L’image est soigneusement polie. Le tournage minutieusement préparé. Chaque élément visuel renvoie à une stature d’homme d’État, un chef qui n’a jamais quitté le trône, ou plutôt, qui le convoite encore. L’endroit du filmage demeure inconnu, accentuant le mystère d’un personnage qui, tel Fantômas, s’efface des radars avant de réapparaître sous un autre visage.
La critique d’un héritage qu’il a lui-même façonné
Le discours, structuré pour toucher la corde sensible d’un peuple meurtri, oscille entre compassion et dénonciation. Kabila condamne la précarité économique, comme si l’économie congolaise qu’il a laissée était florissante. Il s’indigne de l’insécurité, alors que son règne a vu émerger une pléthore de groupes armés et a consacré le phénomène Kuluna. Il critique, en somme, son propre héritage.
Les actifs miniers vendus à vil prix, les milliards de royalties détournés, les sommes astronomiques retirées directement de la Banque Centrale du Congo sans trace. Que dire des massacres ? Bundu Dia Kongo, Mukungubila, Kamwina Nsapu, ces visages innocents fauchés sous l’autel de la répression. Ces enseignants réduits à la mendicité, ces militaires rémunérés comme des miséreux, ces infrastructures en ruine, ces provinces déconnectées du pays. Ce qu’il décrit n’est autre que le Congo qu’il a façonné, un pays marqué par une gouvernance où le sang était monnaie courante.
Mais aujourd’hui, Joseph Kabila veut donner des leçons.
Un coup d’État du leadership de l’opposition ?
Plus qu’un simple discours, Kabila semble vouloir assumer un rôle inédit : celui du chef d’une opposition affaiblie, incapable d’unir ses forces. Ceux qui l’ont vilipendé pendant une décennie doivent aujourd’hui cohabiter avec lui. Le suivront-ils ? Ou refuseront-ils qu’il prenne la lumière, éclipsant la lutte de Fayulu et Katumbi ?

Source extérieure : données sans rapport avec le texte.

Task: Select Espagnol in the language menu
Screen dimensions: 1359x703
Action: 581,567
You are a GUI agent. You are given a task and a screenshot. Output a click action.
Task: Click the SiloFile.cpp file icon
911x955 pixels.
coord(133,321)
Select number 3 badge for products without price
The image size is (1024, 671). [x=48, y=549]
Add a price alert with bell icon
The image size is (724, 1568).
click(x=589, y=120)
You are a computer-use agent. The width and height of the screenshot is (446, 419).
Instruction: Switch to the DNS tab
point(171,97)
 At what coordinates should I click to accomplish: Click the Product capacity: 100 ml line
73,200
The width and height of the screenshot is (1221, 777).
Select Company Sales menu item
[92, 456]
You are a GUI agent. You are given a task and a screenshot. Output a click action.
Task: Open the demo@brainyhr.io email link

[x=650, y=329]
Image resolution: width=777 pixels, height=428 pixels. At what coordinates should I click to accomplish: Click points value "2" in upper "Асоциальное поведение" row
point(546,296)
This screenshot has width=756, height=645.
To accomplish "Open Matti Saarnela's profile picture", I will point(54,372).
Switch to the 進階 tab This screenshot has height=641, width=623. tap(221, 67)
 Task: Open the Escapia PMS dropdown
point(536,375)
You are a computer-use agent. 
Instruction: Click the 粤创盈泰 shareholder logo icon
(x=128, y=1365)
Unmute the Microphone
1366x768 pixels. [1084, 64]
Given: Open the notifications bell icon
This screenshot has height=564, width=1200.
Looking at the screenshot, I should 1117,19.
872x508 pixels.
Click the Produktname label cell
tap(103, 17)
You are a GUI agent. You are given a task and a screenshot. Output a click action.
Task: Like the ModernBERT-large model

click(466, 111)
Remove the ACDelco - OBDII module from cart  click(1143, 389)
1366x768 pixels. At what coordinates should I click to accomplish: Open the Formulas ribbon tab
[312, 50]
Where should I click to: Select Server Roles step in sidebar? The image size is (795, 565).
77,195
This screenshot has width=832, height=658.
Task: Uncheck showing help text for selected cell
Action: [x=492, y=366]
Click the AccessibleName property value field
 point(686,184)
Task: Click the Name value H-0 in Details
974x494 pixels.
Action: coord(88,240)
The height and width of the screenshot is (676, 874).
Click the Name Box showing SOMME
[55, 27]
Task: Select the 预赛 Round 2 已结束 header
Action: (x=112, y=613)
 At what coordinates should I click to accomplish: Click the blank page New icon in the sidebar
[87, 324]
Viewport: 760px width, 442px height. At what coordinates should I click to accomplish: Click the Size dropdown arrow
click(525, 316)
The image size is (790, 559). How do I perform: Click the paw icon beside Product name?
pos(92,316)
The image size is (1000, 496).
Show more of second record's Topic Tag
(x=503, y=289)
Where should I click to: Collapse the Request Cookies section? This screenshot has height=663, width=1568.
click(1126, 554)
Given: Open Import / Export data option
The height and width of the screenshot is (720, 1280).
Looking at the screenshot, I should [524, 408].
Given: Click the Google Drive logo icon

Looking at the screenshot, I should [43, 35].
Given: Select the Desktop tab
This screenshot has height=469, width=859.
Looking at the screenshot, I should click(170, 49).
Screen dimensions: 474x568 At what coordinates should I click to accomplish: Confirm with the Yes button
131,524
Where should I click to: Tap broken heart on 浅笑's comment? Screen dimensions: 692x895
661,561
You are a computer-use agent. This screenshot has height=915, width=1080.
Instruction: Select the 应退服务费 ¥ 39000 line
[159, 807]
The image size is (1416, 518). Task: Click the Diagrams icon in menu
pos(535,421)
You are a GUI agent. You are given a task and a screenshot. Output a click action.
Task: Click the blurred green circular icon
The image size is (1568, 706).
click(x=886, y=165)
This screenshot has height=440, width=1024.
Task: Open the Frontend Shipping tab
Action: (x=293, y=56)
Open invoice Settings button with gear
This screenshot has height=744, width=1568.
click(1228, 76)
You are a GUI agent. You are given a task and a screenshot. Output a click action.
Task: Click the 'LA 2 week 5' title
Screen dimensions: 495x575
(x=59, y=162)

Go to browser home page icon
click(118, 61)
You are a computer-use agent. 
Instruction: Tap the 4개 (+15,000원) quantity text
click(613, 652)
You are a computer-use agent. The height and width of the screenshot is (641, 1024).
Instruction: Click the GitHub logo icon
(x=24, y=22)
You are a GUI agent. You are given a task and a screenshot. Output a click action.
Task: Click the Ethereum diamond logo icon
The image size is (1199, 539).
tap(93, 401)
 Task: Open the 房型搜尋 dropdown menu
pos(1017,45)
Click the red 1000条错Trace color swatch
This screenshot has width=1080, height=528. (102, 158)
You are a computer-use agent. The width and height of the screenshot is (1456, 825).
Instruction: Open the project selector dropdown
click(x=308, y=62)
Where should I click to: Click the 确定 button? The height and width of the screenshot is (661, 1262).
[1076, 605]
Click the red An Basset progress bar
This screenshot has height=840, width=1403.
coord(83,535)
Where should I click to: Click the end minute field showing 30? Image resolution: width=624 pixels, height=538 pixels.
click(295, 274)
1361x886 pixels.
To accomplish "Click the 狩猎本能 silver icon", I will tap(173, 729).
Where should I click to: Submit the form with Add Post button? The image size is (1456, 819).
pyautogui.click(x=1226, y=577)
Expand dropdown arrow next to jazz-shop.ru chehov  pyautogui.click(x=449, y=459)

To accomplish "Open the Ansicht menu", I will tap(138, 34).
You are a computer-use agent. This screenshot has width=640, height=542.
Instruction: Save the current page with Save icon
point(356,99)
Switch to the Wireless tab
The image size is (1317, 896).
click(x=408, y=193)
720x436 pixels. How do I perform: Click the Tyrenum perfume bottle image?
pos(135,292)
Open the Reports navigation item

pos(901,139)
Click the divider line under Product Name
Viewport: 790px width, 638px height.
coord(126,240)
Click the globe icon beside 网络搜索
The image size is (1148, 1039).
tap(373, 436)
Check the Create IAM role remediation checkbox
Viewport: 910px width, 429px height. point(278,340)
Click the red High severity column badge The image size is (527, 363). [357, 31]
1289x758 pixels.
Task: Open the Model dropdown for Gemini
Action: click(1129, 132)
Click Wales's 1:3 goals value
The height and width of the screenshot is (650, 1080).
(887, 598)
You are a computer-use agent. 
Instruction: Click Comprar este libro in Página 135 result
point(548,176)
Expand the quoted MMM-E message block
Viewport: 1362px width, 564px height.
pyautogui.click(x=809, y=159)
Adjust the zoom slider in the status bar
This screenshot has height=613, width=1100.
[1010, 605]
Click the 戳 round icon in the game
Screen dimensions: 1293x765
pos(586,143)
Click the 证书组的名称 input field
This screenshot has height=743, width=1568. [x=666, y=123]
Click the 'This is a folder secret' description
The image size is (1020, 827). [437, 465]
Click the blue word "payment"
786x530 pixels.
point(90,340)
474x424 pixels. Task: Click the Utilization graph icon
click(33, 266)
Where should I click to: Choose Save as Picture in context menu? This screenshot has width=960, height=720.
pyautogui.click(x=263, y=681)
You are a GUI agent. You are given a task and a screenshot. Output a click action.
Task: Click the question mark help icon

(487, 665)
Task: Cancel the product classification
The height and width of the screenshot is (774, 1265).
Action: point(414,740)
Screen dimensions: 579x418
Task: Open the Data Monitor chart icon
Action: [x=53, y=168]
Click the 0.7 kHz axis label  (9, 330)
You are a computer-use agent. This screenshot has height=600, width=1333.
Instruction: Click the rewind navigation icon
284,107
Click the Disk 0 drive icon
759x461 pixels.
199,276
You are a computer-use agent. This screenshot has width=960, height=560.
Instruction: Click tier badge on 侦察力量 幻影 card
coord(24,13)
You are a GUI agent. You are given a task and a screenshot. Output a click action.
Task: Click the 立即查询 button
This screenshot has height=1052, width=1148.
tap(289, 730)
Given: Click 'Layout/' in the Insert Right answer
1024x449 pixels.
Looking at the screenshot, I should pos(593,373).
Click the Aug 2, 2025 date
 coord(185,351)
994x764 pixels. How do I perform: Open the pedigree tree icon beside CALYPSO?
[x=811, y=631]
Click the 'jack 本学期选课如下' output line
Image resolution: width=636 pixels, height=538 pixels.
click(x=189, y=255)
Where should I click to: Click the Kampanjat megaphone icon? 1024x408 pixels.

Mais au-delà de la joute politique, il y a une ambiguïté troublante. Le discours retransmis sur des chaînes rwandaises laisse transparaître un narratif qui épouse les intérêts de Kigali. Il refuse la présence internationale, il omet de désigner l’agresseur, il prône un compromis africain qui, historiquement, a toujours fragilisé la RDC. Il ne condamne pas le M23, bien au contraire, il laisse entendre que ce groupe pourrait être un instrument de justice. La subversion est subtile mais bien présente, et les messages adressés aux officiers des FARDC résonnent avec une inquiétante clarté.
Vers une soudanisation du pays ?
Ce discours, au-delà des mots et de l’image, est une déclaration qui prépare une éventualité plus sombre : un coup d’État institutionnel, une fragmentation du pays, une balkanisation qui placerait Kabila à la tête d’une République Orientale sous le patronage de ses alliés. Le Rwanda et la France dans l’ombre, le M23 en bras armé. La turbulence est atteinte. L’œil du cyclone est bien là.
Si ce mandat du Président Tshisekedi est de loin le plus agité, c’est que le spectre d’un passé jamais révolu revient hanter la scène politique congolaise. Et cette fois-ci, ce n’est plus un souvenir : c’est une menace tangible.